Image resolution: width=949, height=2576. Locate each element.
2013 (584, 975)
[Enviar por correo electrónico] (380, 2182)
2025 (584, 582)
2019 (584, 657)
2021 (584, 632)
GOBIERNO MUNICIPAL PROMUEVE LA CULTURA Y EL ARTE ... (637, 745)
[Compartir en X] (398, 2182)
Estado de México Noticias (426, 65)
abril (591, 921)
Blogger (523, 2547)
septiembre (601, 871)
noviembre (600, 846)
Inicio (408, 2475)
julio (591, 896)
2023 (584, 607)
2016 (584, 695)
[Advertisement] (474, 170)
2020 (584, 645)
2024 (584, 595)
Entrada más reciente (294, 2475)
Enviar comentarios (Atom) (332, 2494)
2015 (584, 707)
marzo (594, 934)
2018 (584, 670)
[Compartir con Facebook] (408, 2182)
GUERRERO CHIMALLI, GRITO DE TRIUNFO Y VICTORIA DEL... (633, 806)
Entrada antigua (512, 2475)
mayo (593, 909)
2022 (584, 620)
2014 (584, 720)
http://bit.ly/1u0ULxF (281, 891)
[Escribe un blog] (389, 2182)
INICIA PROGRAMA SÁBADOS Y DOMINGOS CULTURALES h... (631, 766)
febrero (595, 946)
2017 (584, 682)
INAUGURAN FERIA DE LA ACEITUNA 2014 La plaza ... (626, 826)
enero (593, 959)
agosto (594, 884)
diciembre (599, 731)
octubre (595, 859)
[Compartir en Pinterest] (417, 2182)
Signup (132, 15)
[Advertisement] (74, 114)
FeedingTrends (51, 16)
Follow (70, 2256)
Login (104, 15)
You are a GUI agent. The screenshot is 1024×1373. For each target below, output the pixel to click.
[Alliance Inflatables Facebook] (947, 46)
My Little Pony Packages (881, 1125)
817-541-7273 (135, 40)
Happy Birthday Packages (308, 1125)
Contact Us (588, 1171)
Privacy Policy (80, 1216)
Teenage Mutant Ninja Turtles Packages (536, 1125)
^^^^
### Task directions
The line above containing "2015 (584, 707)", the line containing "enero (593, 959)", and every line between them are to be transcribed exactly; no other line is wanted.

### Response box
2015 (584, 707)
marzo (594, 934)
2018 (584, 670)
[Compartir con Facebook] (408, 2182)
GUERRERO CHIMALLI, GRITO DE TRIUNFO Y VICTORIA DEL... (633, 806)
Entrada antigua (512, 2475)
mayo (593, 909)
2022 (584, 620)
2014 (584, 720)
http://bit.ly/1u0ULxF (281, 891)
[Escribe un blog] (389, 2182)
INICIA PROGRAMA SÁBADOS Y DOMINGOS CULTURALES h... (631, 766)
febrero (595, 946)
2017 (584, 682)
INAUGURAN FERIA DE LA ACEITUNA 2014 La plaza ... (626, 826)
enero (593, 959)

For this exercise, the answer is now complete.